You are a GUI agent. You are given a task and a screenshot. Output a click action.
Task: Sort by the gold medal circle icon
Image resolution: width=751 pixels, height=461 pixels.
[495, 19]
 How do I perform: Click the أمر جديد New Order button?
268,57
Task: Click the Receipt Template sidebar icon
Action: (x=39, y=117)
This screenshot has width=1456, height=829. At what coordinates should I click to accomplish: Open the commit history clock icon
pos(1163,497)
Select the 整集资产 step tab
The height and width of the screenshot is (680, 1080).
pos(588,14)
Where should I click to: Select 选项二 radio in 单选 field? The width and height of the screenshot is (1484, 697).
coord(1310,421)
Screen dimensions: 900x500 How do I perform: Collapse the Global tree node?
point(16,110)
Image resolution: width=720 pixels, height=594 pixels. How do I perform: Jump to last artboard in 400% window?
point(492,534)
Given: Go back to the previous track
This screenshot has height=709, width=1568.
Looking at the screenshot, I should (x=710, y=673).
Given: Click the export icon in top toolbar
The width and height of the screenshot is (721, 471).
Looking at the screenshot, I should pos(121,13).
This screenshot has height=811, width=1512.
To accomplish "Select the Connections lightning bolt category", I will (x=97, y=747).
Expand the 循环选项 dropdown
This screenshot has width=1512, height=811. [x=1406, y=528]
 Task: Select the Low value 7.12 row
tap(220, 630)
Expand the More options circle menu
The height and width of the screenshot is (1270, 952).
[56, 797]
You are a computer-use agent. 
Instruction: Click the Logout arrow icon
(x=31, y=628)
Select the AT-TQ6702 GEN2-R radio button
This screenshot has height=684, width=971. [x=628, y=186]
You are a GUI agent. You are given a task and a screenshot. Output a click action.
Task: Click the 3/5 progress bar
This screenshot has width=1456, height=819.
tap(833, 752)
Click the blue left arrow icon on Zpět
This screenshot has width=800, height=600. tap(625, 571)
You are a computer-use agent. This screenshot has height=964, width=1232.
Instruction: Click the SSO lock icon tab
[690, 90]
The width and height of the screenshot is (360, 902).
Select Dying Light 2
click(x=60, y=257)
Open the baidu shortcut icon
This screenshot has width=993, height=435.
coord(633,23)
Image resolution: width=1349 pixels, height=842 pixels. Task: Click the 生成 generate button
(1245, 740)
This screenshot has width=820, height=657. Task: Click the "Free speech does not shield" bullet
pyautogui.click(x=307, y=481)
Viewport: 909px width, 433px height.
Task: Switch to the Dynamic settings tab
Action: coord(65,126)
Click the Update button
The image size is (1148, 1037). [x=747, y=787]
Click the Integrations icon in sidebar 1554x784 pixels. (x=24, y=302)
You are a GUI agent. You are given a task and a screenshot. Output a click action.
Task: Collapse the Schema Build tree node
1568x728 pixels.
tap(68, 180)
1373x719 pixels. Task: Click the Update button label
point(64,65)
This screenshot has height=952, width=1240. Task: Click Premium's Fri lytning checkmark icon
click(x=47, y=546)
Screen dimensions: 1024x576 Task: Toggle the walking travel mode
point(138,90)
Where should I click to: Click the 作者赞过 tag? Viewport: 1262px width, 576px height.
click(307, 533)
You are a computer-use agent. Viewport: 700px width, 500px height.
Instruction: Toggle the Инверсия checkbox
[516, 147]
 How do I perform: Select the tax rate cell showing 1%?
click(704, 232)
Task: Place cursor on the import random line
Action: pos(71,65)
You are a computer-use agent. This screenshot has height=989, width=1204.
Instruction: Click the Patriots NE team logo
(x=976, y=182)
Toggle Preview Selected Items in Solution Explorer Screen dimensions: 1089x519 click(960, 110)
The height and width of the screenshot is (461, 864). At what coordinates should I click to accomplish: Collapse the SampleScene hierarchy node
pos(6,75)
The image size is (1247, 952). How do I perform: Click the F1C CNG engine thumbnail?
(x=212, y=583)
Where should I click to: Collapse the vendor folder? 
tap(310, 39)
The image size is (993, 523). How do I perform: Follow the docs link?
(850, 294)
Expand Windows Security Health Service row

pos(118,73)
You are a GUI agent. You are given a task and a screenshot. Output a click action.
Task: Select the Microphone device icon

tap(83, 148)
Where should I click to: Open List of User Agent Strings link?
========
Problem —
Reproduce only the lines above spanning from the line containing "The height and width of the screenshot is (680, 1080)." through the line containing "Given: Click the export icon in top toolbar", word for word.

Response area —
The height and width of the screenshot is (680, 1080).
pos(588,14)
Where should I click to: Select 选项二 radio in 单选 field? The width and height of the screenshot is (1484, 697).
coord(1310,421)
Screen dimensions: 900x500 How do I perform: Collapse the Global tree node?
point(16,110)
Image resolution: width=720 pixels, height=594 pixels. How do I perform: Jump to last artboard in 400% window?
point(492,534)
Given: Go back to the previous track
This screenshot has height=709, width=1568.
Looking at the screenshot, I should (x=710, y=673).
Given: Click the export icon in top toolbar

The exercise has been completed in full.